3. Adquisición de datos

NOTA: El sistema de adquisición de datos en CG-1D utiliza el software EPICS40. EPICS está desarrollado para guiar el protocolo experimental y minimizar el error humano; esta interfaz lógicamente pasa por los diferentes pasos necesarios antes de medir una muestra, como se ilustra en la Figura 3.  El protocolo de adquisición de datos EPICS es el siguiente (Figura 3).

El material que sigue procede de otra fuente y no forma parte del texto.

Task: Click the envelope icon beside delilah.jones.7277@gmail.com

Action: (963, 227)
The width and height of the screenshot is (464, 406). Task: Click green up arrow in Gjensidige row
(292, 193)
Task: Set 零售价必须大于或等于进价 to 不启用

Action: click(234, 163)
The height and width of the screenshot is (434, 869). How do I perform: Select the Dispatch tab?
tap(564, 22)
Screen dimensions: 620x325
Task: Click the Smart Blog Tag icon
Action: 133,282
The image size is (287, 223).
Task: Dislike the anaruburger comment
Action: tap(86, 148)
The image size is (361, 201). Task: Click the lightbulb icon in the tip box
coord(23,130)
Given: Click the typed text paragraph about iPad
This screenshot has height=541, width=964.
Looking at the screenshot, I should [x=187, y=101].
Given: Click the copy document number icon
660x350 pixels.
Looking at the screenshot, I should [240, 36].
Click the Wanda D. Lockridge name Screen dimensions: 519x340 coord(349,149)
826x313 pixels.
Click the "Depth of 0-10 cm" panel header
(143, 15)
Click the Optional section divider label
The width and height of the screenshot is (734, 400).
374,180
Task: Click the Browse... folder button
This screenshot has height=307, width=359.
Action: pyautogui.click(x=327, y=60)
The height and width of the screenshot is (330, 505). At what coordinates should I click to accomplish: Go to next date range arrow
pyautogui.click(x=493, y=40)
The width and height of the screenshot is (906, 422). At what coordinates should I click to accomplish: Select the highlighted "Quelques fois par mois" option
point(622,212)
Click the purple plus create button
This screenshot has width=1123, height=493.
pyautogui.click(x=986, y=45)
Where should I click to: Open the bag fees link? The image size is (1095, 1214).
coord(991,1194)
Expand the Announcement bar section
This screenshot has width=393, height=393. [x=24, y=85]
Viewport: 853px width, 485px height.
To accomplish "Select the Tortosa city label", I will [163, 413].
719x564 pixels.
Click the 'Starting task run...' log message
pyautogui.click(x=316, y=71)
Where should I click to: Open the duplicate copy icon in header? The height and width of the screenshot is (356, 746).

La sección izquierda proporciona un estado del experimento en curso, junto con las posiciones motoras y los detalles del experimento (información de muestra, número de propuesta y miembros del equipo). Cada experimento está asociado con un número de propuesta y una o varias muestras. La información de la propuesta, como los miembros del equipo y el nombre de la muestra seleccionada, también está disponible en el lado derecho (primera pestaña llamada "Propuesta/cámara/dispositivo de entorno de muestra"). La sección central comprendía la radiografía actual con una barra de escala de rango dinámico en el lateral, junto con información de estado y registro debajo de la imagen.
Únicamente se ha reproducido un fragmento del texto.